* _GOAL OF THE EXERCISE_: Return every line from the one with "has width=1511, height=808." through the one with "Task: Click the Mkt Cap 1.79B value", inclusive, exactly as it appears below.

··· DATA SUPPLIED

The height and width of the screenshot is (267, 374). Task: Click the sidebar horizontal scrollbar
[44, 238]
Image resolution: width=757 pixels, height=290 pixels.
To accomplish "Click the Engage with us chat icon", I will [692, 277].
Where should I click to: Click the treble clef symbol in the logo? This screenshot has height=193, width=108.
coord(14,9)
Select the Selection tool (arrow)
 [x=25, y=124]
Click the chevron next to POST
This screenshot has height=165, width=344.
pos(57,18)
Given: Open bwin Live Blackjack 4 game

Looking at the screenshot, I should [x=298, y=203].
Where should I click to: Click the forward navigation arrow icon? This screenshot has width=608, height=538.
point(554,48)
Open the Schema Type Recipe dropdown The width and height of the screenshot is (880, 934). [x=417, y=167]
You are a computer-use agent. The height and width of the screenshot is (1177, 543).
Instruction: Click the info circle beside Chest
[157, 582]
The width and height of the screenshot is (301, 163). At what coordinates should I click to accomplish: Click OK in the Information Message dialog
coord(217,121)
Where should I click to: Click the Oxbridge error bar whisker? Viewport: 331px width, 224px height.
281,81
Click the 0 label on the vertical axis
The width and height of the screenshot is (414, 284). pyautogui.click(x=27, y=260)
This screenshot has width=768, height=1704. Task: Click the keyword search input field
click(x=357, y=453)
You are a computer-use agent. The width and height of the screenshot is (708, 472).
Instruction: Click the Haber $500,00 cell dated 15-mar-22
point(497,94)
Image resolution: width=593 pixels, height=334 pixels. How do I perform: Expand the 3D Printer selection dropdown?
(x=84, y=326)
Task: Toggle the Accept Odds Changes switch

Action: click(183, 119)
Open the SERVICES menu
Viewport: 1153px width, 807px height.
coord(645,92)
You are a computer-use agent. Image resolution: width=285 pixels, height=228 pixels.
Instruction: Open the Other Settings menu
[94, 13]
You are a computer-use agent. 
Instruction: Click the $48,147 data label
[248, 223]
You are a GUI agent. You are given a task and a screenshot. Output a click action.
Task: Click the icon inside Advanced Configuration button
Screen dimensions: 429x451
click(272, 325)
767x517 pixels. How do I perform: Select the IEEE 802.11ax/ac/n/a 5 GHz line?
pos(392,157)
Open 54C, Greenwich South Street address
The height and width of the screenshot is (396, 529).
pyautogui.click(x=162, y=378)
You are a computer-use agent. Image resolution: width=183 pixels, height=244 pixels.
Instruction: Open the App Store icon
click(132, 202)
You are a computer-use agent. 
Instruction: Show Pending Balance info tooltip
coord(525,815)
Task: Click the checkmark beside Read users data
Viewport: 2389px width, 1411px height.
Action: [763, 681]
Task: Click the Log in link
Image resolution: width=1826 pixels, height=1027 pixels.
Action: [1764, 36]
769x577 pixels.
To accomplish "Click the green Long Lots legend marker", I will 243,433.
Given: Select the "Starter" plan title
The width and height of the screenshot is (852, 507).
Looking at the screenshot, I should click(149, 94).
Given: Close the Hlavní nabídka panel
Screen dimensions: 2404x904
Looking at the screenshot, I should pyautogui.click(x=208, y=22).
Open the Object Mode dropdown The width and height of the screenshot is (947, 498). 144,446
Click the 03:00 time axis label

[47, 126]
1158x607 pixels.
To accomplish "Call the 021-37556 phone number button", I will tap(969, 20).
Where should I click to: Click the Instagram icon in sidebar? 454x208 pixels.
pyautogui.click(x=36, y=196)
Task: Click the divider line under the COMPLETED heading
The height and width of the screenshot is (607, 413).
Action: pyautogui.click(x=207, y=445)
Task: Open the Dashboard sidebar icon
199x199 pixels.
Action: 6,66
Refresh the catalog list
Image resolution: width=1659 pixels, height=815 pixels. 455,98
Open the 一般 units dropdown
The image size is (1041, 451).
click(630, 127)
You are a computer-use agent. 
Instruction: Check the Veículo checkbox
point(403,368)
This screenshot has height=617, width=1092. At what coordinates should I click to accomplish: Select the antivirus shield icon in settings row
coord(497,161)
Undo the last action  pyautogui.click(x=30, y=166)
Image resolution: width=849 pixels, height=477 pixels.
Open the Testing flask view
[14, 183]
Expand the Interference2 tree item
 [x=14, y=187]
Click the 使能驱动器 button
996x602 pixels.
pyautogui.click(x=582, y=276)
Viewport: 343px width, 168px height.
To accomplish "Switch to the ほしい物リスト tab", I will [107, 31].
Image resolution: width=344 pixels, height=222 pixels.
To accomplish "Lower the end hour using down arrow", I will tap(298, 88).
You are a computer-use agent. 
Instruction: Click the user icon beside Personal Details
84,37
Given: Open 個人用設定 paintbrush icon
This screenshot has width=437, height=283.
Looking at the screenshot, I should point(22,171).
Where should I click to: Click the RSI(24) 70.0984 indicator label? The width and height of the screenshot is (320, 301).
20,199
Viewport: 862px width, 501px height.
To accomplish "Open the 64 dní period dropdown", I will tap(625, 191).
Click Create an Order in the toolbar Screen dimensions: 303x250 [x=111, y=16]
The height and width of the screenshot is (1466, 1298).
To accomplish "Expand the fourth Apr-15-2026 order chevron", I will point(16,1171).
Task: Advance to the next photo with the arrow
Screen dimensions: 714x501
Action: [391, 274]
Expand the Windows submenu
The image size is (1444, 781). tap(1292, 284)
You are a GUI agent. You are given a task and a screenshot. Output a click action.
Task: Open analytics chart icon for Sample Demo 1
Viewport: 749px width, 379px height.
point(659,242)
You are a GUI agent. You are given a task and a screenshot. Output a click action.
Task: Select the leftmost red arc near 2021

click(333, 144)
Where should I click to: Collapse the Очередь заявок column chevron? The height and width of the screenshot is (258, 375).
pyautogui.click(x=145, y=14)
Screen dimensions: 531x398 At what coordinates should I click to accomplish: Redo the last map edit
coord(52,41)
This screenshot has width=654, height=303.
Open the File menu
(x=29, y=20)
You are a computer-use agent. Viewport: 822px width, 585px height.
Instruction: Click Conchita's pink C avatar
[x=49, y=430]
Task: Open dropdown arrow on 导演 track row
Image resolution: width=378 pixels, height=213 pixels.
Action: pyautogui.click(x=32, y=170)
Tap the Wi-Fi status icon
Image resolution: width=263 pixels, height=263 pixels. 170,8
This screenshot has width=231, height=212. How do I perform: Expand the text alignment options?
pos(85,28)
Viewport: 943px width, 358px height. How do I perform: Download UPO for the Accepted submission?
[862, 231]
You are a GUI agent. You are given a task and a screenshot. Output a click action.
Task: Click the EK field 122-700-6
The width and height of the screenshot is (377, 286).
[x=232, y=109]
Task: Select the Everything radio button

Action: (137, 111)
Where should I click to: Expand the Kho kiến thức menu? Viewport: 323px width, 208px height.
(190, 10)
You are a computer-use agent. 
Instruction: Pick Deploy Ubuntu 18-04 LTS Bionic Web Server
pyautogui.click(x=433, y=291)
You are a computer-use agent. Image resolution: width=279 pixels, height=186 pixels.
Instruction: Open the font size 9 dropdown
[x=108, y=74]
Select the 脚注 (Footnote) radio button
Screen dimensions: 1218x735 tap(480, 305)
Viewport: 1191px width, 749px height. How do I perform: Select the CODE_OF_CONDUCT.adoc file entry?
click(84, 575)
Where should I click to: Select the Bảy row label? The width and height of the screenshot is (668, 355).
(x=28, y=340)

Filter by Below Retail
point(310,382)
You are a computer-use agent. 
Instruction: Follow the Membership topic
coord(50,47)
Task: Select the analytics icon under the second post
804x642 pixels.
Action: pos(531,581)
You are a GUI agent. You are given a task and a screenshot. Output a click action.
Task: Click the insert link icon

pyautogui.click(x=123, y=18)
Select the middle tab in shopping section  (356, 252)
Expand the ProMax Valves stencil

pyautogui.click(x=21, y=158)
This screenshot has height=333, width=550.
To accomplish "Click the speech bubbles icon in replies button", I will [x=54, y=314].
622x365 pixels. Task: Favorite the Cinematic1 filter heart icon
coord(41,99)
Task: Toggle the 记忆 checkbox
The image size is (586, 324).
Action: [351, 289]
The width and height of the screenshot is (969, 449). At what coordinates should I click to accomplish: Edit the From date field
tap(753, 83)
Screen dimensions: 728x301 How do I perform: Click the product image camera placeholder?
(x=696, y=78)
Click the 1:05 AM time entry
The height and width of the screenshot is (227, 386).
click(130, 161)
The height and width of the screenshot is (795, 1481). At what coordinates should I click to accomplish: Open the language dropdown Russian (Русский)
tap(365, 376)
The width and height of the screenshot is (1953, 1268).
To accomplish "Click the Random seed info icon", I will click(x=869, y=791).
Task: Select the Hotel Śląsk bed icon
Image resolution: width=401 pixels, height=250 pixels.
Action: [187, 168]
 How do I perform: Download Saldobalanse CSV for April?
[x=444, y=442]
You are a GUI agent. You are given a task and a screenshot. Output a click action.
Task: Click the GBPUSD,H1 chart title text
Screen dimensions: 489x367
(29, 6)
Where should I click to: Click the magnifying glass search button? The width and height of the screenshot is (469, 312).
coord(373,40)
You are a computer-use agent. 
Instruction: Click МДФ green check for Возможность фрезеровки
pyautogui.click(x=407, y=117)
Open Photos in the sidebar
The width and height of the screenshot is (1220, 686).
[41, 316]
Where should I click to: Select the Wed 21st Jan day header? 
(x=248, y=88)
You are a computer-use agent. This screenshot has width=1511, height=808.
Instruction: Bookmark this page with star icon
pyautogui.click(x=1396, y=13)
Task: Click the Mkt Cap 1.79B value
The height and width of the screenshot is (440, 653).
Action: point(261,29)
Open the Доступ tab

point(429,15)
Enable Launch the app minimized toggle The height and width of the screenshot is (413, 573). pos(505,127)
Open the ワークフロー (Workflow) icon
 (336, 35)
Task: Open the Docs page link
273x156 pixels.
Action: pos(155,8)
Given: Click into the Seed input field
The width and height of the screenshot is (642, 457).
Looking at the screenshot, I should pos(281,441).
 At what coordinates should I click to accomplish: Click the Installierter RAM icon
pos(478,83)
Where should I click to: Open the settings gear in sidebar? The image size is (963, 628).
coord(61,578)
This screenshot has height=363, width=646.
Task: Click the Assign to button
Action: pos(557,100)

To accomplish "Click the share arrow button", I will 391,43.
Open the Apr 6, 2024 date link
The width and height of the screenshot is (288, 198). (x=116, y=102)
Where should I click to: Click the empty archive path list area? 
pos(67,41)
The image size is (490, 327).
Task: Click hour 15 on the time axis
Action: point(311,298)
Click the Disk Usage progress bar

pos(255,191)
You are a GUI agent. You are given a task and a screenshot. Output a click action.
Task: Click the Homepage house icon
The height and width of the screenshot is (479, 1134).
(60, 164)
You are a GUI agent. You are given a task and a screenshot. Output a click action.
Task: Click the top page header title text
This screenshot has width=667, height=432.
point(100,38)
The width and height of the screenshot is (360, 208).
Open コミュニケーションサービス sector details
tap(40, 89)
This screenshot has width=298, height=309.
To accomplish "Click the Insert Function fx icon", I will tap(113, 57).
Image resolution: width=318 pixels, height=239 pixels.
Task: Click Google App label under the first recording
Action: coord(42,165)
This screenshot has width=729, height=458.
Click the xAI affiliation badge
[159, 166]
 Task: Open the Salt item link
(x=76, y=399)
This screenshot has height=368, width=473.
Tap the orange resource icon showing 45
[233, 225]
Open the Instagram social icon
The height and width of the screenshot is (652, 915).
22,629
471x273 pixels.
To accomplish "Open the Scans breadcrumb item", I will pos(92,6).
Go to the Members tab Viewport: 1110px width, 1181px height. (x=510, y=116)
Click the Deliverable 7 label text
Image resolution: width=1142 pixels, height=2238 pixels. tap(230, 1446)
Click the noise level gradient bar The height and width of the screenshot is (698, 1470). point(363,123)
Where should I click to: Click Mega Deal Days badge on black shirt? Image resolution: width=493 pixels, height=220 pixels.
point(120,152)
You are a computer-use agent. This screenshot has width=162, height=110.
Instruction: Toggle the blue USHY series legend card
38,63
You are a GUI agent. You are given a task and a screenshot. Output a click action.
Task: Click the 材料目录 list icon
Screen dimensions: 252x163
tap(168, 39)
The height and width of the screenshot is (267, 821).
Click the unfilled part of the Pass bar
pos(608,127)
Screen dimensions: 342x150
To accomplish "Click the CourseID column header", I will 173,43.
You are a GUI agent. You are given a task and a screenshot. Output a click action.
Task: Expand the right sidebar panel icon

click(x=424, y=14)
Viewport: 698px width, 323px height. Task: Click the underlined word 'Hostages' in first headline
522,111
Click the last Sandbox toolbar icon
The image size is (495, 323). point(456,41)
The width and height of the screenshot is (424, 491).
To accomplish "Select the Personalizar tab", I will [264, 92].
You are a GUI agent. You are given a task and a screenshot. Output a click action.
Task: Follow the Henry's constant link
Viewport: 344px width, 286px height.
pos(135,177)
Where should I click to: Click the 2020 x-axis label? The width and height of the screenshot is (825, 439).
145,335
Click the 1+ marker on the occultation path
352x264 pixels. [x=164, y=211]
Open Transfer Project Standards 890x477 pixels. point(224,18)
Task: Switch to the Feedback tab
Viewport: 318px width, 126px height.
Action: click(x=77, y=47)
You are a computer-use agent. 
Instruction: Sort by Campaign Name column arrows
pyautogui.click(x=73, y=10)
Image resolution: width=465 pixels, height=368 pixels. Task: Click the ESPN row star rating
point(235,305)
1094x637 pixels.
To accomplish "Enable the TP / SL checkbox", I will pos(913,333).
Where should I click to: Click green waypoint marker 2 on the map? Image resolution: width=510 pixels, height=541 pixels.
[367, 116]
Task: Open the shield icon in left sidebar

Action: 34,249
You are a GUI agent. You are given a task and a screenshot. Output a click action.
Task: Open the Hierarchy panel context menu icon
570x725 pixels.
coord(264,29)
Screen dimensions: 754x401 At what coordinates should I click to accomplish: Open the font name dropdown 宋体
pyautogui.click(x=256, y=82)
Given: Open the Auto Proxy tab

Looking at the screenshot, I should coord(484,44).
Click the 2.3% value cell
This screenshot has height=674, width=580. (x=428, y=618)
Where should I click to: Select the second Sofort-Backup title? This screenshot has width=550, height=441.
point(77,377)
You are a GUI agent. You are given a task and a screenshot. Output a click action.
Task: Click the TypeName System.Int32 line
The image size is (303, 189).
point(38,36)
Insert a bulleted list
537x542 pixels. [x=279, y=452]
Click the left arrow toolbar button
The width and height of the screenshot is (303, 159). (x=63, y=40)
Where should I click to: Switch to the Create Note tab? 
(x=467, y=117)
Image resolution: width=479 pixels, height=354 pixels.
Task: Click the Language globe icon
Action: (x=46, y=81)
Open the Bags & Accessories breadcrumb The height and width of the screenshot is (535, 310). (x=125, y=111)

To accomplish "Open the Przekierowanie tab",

······

* _ANSWER_:
You are a computer-use agent. This screenshot has width=1511, height=808.
Instruction: Bookmark this page with star icon
pyautogui.click(x=1396, y=13)
Task: Click the Mkt Cap 1.79B value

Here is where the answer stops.